La Fête de la musique nous rappelle à quel point chacun d’entre nous est sensible à un air, une mélodie, une chanson. Si le 21 juin, les Français descendent dans les rues pour jouer, écouter, parfois danser ou simplement frapper des mains, c’est bien parce que la musique est un partage, un langage quasi universel qui rassemble, y compris ceux « qui ne sont pas comme les autres ».
De nombreuses Maisons Perce-Neige organisent des ateliers musicaux ; c’est le cas à l’IME de Montélimar (26) qui vient de s’équiper d’un instrument étonnant : le bao-pao®. Après avoir rencontré son inventeur, Jean Schmutz , Sébastien Morel, directeur de l’IME, a eu envie de proposer cette activité aux 12 enfants et adolescents de son établissement.[…]
Comment décrire le bao-pao® ? Formé de 4 arcs métalliques verticaux, l’instrument est relié à un ordinateur et envoie des faisceaux laser invisibles. Lorsqu’on les coupe en passant une baguette dans le rayon ou en pressant une commande, le bao-pao® émet une note contenue dans une des partitions enregistrées sous forme informatique.
Ainsi, quelle que soit la fragilité du public, personne âgée, en situation de handicap ou autiste, cette simplification extrême du geste instrumental permet de produire un son. « Jean Schmutz a créé le bao-pao® pour rendre la musique accessible à tous, rappelle Sébastien Morel, y compris à ceux qui disposent d’une faible capacité de mouvement. »

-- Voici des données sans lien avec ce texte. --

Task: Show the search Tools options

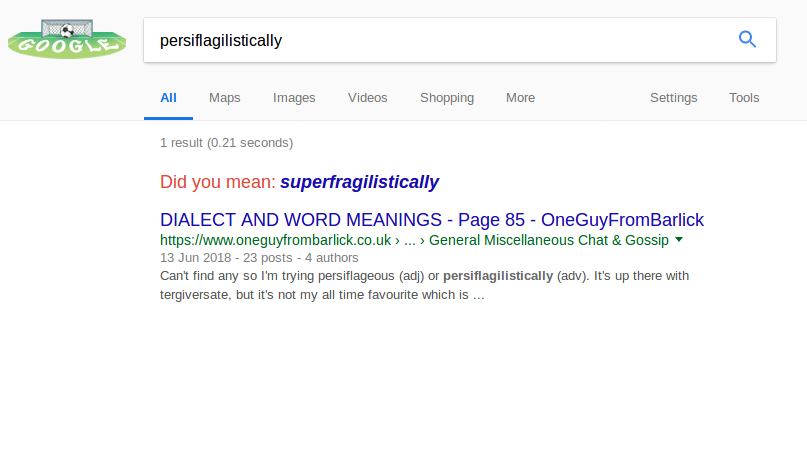Action: (744, 98)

À Montélimar, le jeune va produire des sons avec une baguette ou grâce à un contacteur sur lequel il appuie avec son doigt, son pied, son coude, sa tête selon ses possibilités. Éducatrice en charge de l’activité bao-pao®, Nathalie Pascal a matérialisé le rayon laser par un grand élastique, tendu entre les arcs, afin de faciliter l’apprentissage. […]
« Pour l’instant, nous dit-elle, nous nous écoutons, nous testons, mais déjà on voit bien que le bao-pao® crée tout de suite une ambiance conviviale et qu’il génère de la bonne humeur. Même leurs maladresses font rire les enfants. Ils s’amusent beaucoup à bouger la baguette, à produire ou arrêter des notes. »

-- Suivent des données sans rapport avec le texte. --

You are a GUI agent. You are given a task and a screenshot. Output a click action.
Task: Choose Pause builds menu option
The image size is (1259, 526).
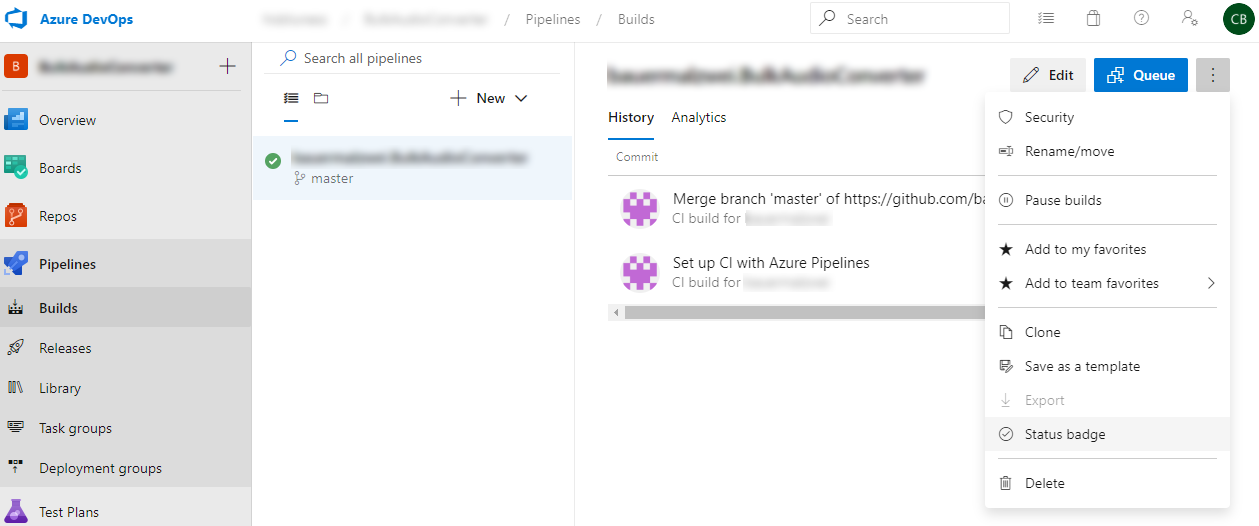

L’équipe éducative a choisi d’enregistrer sur l’ordinateur plusieurs types de musique : des chansons, comme Petit papa Noël, des morceaux plus rock, mais également des chants d’oiseaux et des cris d’animaux. Dans le processus, l’éducateur écoute d’abord la mélodie avec l’enfant puis l’installe au bao-pao®. En plus de déclencher la musique, l’utilisateur doit aussi s’efforcer de garder le tempo, ce que Jean Schmutz appelle le phrasé musical. « Les enfants se fatiguent assez vite, donc nous prévoyons des séances d’une demi-heure, constate Nathalie Pascal. Mais leur réaction est immédiate : la surprise lorsqu’ils entendent le son, puis le contentement. »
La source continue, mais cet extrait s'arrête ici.